| INPUT |
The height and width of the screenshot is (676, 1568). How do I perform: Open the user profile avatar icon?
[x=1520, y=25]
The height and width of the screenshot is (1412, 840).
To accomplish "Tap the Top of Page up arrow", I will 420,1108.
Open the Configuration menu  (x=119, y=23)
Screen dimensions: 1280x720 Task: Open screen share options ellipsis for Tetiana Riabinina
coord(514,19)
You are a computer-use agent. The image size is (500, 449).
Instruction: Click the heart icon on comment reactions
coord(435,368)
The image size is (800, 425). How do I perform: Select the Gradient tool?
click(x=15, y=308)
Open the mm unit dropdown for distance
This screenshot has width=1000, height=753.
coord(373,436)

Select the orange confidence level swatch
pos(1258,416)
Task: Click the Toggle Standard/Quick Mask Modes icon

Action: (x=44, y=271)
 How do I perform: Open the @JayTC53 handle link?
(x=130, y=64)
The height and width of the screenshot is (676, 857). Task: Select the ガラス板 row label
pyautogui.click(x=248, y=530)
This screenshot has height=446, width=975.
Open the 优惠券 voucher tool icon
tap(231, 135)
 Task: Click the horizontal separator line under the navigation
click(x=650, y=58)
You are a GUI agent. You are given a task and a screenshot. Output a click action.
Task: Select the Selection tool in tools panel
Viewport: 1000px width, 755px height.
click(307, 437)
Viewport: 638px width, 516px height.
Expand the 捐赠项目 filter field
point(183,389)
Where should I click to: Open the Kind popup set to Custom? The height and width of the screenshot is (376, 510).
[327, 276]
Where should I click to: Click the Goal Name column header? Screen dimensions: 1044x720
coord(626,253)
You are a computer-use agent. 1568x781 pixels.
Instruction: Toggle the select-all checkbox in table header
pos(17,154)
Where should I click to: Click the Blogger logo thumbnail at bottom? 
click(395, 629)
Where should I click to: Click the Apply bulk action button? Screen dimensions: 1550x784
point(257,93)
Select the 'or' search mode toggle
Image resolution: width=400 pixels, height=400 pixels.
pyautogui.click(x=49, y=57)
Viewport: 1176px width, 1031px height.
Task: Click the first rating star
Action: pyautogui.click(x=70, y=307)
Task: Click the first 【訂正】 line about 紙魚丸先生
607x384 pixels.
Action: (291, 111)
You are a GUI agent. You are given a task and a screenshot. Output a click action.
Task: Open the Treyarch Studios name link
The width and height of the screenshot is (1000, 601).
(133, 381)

| EXERCISE PROMPT |
Repeat exactly, and only, the lines from the one containing "Task: Select the Selection" through the last line above.

| SOLUTION TO THIS EXERCISE |
Task: Select the Selection tool in tools panel
Viewport: 1000px width, 755px height.
click(307, 437)
Viewport: 638px width, 516px height.
Expand the 捐赠项目 filter field
point(183,389)
Where should I click to: Open the Kind popup set to Custom? The height and width of the screenshot is (376, 510).
[327, 276]
Where should I click to: Click the Goal Name column header? Screen dimensions: 1044x720
coord(626,253)
You are a computer-use agent. 1568x781 pixels.
Instruction: Toggle the select-all checkbox in table header
pos(17,154)
Where should I click to: Click the Blogger logo thumbnail at bottom? 
click(395, 629)
Where should I click to: Click the Apply bulk action button? Screen dimensions: 1550x784
point(257,93)
Select the 'or' search mode toggle
Image resolution: width=400 pixels, height=400 pixels.
pyautogui.click(x=49, y=57)
Viewport: 1176px width, 1031px height.
Task: Click the first rating star
Action: pyautogui.click(x=70, y=307)
Task: Click the first 【訂正】 line about 紙魚丸先生
607x384 pixels.
Action: (291, 111)
You are a GUI agent. You are given a task and a screenshot. Output a click action.
Task: Open the Treyarch Studios name link
The width and height of the screenshot is (1000, 601).
(133, 381)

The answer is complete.